Why is the voltage across a capacitor and the current across an inductor continuous?

If the voltage across a capacitor was discontinuous the charge on the capacitor would be discontinuous which would mean a transfer of charge in an infinitely short period of time i.e. an infinite current.

A similar argument applies for an inductor except this time a discontinuous change in the current would imply an infinite rate of change of current which for an inductor would mean an infinite induced emf opposing the change producing it.


Farcher's answer is correct, but I would like to expand a bit on a point that is frequently unclear to students.

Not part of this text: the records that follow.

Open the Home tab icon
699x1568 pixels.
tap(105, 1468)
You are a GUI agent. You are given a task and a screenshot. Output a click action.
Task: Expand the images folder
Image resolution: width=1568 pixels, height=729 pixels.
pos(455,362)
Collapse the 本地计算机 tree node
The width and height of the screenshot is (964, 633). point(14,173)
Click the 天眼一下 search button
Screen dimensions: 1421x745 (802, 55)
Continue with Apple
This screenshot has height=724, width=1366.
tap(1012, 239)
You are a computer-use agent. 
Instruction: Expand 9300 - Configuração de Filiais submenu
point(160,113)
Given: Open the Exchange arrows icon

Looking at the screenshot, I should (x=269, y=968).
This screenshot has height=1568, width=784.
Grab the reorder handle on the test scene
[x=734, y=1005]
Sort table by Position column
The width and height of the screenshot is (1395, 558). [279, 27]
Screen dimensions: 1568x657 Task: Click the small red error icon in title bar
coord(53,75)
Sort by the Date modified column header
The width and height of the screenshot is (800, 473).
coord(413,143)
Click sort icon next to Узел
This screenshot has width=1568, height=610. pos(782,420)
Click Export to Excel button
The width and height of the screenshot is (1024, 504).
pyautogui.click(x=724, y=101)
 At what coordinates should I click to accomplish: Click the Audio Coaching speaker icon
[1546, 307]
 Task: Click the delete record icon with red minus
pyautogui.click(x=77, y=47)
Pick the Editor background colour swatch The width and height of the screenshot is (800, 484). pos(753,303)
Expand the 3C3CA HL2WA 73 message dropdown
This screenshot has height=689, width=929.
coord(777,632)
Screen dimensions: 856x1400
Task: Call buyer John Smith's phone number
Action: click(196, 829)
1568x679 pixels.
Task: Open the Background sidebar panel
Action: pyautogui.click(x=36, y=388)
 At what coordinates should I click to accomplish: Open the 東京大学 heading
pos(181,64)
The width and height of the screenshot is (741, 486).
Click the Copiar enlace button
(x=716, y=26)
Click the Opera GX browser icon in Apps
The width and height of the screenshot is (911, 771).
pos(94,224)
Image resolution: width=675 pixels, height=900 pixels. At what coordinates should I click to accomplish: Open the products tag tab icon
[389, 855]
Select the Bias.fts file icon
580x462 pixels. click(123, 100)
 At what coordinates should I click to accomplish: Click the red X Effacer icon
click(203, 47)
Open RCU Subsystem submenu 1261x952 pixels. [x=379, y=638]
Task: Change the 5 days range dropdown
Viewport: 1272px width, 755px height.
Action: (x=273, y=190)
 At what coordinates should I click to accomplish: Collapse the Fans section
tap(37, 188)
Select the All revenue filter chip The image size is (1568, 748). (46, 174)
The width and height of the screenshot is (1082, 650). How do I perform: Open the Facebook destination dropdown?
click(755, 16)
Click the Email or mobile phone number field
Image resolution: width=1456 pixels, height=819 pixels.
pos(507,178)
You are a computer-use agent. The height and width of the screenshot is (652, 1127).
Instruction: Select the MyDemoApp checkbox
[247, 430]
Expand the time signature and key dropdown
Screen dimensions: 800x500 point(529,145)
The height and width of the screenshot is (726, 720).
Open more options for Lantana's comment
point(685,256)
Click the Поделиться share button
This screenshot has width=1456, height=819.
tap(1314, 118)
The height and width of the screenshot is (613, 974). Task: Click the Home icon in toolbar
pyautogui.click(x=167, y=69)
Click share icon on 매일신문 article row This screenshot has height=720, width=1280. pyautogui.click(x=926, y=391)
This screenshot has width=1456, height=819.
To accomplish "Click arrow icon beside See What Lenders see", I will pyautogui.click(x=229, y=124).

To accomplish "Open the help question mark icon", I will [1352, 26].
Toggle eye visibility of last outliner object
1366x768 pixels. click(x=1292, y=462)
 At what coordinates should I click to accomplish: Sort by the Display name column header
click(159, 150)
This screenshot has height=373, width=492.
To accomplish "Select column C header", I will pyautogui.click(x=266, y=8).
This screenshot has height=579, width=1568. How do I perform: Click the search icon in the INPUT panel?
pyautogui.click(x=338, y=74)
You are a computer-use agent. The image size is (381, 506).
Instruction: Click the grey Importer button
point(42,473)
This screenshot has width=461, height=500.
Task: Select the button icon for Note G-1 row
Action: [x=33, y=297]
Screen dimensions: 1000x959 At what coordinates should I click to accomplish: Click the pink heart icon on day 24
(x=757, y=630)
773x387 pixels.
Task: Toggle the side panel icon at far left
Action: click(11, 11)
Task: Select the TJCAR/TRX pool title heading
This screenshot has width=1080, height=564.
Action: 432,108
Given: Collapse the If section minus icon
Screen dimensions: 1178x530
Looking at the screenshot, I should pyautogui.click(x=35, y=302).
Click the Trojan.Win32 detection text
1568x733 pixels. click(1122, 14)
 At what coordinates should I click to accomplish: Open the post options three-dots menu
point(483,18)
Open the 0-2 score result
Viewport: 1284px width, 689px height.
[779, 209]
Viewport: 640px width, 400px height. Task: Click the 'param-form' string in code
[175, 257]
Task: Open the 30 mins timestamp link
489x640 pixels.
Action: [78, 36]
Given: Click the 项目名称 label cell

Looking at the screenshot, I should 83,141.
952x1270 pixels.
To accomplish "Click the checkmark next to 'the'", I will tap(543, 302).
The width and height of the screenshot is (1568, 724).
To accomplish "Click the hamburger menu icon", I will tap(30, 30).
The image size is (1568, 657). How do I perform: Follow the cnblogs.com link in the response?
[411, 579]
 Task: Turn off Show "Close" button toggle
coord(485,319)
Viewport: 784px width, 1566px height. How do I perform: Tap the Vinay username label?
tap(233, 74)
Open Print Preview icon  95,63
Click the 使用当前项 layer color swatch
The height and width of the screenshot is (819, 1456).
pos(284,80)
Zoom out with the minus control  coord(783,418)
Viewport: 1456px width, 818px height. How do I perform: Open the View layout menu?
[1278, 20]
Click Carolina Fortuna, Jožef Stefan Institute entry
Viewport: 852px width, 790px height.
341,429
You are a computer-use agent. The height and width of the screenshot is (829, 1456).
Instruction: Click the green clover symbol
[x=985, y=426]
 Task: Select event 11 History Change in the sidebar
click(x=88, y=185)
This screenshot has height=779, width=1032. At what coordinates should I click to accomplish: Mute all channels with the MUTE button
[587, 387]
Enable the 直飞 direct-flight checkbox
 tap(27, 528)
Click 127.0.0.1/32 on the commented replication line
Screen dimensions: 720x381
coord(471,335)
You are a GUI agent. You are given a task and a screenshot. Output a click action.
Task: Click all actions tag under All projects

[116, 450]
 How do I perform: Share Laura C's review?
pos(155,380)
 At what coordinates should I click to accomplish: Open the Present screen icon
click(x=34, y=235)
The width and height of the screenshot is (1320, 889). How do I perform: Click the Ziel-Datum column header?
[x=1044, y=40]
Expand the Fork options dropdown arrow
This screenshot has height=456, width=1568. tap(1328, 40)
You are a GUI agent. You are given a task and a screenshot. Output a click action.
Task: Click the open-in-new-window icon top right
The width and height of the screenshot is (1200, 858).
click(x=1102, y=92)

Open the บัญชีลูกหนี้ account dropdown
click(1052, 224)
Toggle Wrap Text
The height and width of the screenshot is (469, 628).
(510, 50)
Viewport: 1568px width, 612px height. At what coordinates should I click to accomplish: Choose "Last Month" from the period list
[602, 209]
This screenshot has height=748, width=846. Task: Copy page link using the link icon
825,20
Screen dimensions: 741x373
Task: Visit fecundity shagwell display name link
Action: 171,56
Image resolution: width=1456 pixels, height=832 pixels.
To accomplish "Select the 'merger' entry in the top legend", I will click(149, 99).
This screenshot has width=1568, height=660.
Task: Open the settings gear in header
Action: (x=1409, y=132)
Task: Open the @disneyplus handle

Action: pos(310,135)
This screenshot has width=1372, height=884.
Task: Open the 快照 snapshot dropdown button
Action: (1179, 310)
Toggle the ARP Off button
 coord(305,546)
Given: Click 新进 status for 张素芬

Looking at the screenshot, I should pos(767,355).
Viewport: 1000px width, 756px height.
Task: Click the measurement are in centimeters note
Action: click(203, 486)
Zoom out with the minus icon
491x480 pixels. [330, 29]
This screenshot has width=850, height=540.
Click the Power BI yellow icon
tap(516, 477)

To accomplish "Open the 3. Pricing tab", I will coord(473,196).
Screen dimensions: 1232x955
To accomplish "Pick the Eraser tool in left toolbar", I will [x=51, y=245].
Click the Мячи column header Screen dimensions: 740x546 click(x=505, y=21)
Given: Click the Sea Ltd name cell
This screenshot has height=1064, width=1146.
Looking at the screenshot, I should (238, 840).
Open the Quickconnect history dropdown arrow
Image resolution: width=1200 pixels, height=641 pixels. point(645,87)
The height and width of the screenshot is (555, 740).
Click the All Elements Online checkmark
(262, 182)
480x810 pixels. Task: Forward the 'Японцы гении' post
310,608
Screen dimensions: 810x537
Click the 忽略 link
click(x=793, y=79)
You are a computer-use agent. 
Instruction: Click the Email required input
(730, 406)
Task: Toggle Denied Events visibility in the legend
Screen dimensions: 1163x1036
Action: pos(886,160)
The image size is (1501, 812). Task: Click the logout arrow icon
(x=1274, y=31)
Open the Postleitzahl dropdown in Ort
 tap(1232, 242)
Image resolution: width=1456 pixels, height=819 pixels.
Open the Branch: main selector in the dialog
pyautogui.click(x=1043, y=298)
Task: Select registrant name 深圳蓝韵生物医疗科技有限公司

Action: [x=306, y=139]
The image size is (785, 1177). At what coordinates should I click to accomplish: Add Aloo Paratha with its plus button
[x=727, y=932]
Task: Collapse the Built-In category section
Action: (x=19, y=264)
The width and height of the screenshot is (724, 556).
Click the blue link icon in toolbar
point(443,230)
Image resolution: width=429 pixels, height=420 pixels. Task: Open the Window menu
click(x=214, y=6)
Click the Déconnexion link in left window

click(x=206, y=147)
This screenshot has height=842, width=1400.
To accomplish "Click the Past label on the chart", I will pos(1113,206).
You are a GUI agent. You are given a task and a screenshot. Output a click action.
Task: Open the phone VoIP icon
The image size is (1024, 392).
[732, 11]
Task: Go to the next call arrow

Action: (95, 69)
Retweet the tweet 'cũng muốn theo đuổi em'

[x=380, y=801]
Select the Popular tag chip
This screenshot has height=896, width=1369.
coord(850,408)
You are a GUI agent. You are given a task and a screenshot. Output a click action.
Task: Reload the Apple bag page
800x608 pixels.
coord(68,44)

Circuit theory deals with mathematical models of electric circuits and elements. For circuit theory, a capacitor is a two-terminal element defined by the constitutive relationship

$$i = C\frac{\mathrm{d} v}{\mathrm{d} t},$$

where $C$ is the capacitance, $v$ the voltage across the capacitor terminals, and $i$ the current crossing the capacitor.

In the definition above, there is something missing: what kind of functions are $v$ and $i$? The common, implicit, assumption is that $v$ and $i$ are real functions of real variable of whatever type needed for the above equation to make mathematical sense. In this case, if $v$ is differentiable at time $t$ – for the above equation to make sense – it should be continuous at $t$ too, for a a well-known theorem of mathematical analysis.

However, we can allow for possible discontinuous voltages if we extend the relationship to distributions. Such an extension can be convenient in certain cases, but of course one should be cautious in the interpretation of the results. Another generalization that is frequently employed in circuit theory is that of considering $v$ and $i$ as complex-valued functions (or distributions).